So habe ich mir das Ende meiner Reise nicht vorgestellt. Der Tag beginnt heute, Sabbat, wieder eher. Um acht sitze ich bei Romano am Frühstückstisch, zum Abschied bitte ich ihn noch um ein Foto von mir und den Blick von seiner Terrasse. Am Schluss macht ein Pärchen aus Bonn noch ein Foto von uns beiden. Dann gehe ich los. Nicht, ohne mich vorher bei ihm zu bedanken und ihm und seiner Familie alles Gute zu wünschen. Er hat mir in den letzten Tagen mehr geschenkt als nur ein Zimmer.

Der Weg schraubt sich zunächst von Dorf zu Dorf nach oben. Heute sind es noch mal 1800 Höhenmeter. Der wirklich letzte Anstieg. Ich hoffe, ich kann ihn ein bisschen genießen, die Wege sind gut sichtbar und ich kriege noch ein paar schöne Ausblicke. Vielleicht will ich zuviel Happy End.

Meine Füße sind heute durchaus bereitwillig unterwegs. Der Nichtlauftag gestern war genau richtig. Trotzdem holen mich die Wege heute nicht ab. Die Lauferei von Ort zu Ort ist nett, aber mehr auch nicht. Ab und zu gibt es schöne Passagen, aber ich laufe vor allem durch trockenen Wald. Natürlich, ich muss wieder über die Baumgrenze, doch dieses Mal ist der Wald Buchenwald und das Laub liegt dick am Boden. Ich sehe nicht, wohin ich trete, rutsche immer wieder, kann auch keine Stufen laufen wie sonst. Irgendwann meldet sich meine Ferse; also kleine, bewusste Schritte, sonst wird es heute schwierig.

Ab 1700 Metern Höhe entlässt mich der Wald und ab jetzt geht es über Wiesen. Herbstwiesen. Bis zur Alm ist noch ein Weg gemäht, dann stehe ich wieder vor dem bekannten goldgelben Gras, was kniehoch steht. Überall. Kein Wanderzeichen in Sicht, kein Weg. Und es sind noch 400 Höhenmeter bis nach oben.

Wieder lotse ich mich per GPS. Manchmal kann ich am Gelände erkennen, wo der Weg vermutlich verlaufen wäre. Dann ist wieder gar nichts sichtbar. Die Graslatscherei ermüdet mich, spannt mich an. Ich komme nicht mal dazu zu schimpfen. Einfach nur konzentriert vorwärts, nur keinen Fehler machen. Ich hoffe, oben am Pass finde ich einen Weg.

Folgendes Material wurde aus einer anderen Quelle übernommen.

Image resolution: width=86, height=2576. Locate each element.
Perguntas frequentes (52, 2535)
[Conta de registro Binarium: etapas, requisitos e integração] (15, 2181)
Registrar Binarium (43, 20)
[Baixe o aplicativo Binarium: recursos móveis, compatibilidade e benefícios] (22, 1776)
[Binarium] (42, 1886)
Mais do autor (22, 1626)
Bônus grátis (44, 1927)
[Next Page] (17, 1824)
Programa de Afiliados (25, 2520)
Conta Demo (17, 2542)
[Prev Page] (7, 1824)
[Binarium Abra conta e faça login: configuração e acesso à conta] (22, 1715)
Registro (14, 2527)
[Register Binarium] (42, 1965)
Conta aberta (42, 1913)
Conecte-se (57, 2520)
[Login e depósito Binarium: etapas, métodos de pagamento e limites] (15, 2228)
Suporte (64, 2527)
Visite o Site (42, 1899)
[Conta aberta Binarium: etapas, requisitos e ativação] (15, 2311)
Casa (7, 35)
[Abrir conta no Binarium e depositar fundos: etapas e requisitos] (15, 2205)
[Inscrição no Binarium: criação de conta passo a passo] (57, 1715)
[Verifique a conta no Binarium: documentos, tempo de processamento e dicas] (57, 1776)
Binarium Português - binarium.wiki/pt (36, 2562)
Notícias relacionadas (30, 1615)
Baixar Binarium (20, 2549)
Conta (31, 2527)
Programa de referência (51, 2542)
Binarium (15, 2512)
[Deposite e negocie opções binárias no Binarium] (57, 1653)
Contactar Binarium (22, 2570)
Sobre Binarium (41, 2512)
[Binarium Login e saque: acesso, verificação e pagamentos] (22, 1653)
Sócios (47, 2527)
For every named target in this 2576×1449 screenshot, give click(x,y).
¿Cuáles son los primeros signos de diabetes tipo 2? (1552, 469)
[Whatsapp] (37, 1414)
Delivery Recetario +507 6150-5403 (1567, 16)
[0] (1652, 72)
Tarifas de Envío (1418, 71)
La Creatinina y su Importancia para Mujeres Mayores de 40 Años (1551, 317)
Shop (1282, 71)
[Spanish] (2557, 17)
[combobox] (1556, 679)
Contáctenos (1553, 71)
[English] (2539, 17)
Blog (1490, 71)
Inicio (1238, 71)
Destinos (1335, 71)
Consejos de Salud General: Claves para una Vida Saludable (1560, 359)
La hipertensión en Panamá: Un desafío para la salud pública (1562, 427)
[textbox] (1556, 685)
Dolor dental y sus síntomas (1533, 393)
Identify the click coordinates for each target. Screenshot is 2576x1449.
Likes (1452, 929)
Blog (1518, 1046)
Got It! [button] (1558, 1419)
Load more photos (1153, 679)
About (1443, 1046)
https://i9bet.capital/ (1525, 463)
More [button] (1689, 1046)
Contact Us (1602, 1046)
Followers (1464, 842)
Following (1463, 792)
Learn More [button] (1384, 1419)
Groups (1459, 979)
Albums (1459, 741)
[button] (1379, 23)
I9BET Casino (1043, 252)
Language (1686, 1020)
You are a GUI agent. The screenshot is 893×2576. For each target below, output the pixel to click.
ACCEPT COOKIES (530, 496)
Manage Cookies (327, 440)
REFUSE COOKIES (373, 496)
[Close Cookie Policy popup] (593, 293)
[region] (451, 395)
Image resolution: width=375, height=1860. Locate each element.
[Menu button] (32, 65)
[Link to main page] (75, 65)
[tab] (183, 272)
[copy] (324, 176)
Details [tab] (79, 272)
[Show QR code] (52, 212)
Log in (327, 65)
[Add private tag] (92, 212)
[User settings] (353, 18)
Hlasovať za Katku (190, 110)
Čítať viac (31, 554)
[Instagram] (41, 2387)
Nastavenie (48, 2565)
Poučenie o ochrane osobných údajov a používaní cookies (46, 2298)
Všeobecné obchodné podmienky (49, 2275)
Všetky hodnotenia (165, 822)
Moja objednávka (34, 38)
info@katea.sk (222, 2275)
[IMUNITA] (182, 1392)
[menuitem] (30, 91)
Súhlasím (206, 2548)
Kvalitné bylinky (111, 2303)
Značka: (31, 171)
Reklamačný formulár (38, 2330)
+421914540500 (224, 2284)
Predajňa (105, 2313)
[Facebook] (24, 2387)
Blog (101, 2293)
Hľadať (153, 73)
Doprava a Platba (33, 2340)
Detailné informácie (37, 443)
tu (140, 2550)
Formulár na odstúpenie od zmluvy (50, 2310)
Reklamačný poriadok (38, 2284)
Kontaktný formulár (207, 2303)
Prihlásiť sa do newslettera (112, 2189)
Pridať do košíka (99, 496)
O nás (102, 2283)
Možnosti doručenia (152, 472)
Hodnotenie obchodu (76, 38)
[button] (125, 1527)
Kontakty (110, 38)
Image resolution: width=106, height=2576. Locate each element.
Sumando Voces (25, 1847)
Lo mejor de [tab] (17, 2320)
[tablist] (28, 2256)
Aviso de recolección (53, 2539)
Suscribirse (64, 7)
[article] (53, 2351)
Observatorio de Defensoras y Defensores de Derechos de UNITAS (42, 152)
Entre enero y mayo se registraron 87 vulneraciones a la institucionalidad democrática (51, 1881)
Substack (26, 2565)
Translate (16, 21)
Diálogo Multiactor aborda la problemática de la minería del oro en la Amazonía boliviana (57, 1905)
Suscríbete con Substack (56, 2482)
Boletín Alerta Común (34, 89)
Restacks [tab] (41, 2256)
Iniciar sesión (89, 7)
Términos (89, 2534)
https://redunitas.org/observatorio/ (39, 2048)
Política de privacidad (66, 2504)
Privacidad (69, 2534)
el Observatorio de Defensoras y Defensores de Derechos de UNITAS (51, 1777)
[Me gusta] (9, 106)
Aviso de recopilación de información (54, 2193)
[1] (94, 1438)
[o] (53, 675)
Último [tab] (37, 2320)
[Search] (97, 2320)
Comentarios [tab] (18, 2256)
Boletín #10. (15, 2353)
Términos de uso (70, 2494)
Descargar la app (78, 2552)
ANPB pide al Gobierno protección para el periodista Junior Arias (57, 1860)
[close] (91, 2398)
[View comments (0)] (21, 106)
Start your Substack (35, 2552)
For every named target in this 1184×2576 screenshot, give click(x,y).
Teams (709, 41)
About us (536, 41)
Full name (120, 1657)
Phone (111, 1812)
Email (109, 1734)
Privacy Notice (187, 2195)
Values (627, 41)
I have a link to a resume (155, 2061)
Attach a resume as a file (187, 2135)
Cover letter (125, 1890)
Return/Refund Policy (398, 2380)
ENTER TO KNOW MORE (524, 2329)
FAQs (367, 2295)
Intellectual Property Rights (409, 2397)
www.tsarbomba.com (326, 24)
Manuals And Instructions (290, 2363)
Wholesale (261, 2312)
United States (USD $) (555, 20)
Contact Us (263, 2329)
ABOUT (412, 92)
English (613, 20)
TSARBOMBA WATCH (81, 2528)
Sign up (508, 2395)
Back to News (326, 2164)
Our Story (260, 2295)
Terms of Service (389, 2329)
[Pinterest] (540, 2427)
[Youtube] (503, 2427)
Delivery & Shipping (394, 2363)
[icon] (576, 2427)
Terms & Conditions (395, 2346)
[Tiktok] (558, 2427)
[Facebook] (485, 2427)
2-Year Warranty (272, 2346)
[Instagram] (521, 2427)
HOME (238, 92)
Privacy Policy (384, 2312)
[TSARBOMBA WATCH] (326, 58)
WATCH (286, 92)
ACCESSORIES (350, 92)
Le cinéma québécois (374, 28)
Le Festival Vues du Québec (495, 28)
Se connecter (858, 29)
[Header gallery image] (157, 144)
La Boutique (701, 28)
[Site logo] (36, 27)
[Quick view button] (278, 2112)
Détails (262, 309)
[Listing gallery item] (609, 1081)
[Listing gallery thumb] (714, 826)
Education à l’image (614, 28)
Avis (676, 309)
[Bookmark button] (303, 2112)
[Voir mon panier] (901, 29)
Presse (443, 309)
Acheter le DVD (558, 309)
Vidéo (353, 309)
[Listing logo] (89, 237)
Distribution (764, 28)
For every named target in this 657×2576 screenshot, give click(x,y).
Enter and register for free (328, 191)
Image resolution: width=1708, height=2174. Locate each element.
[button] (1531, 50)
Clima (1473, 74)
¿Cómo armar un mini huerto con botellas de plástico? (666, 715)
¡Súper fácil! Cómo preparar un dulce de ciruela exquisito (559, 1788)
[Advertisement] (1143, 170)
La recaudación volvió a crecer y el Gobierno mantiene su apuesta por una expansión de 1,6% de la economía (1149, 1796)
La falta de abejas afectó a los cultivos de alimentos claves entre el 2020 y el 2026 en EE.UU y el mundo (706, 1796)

Als ich endlich oben bin und damit die Schweiz betrete, habe ich immerhin noch mal einen schönen Blick auf den Comer See. Allerdings pfeifen mittlerweile so starke Windböen um mich herum, dass ich beim Laufen schauen muss, dass sie mich nicht umwerfen. Sie kommen so unberechenbar und aus verschiedenen Richtungen, dass ich mich nicht darauf einstellen kann. Und ab und zu wirklich im Gras lande.

Oben am Pass mache ich Pause im Gras an einer windgeschützten Stelle. Allzu lange halte ich mich aber nicht auf. Ich will weiter, zumal ich nicht weiß, wie sich der Weg gestalten wird. Anfangs kann ich tatsächlich einem Pfad folgen und gehe erleichtert weiter, bald schon verläuft sich dieser allerdings und ich stehe wie schon öfter die letzten Tage vor weglosem Gelände, während meine Karte die schönsten Wanderwege zeichnet.

Dass es dieses Mal keinen Weg gibt, ist nicht gut. Laut Karte wäre es ein Panoramaweg immer an der Bergflanke entlang gewesen. Ich stehe nun aber an der Flanke, bin theoretisch auf dem Weg, aber da ist keiner. Zurück ist wie immer keine Option. Ich muss weiter. Also norde ich mich mal wieder per GPS ein und bin nun ein wahrer Pfadfinder, der zwar keinen Pfad findet, sich aber durchschlängelt durch unwegsames Gelände. Hilfreich ist, dass die Richtung klar ist und irgendwann lotst mich auch ein See, an dem ich vorbei muss. Ansonsten laufe ich über Grasbüschel, Heidelbeersträucher, immer wieder Fels. Manchmal merke ich, ich komme nicht weiter, dann klettere ich wieder zurück. Ich merke, der Tag schafft mich. Am See angekommen, leuchten mir ironischerweise ganz fett Wanderzeichen entgegen. Allerdings von einem von unten kommenden Weg.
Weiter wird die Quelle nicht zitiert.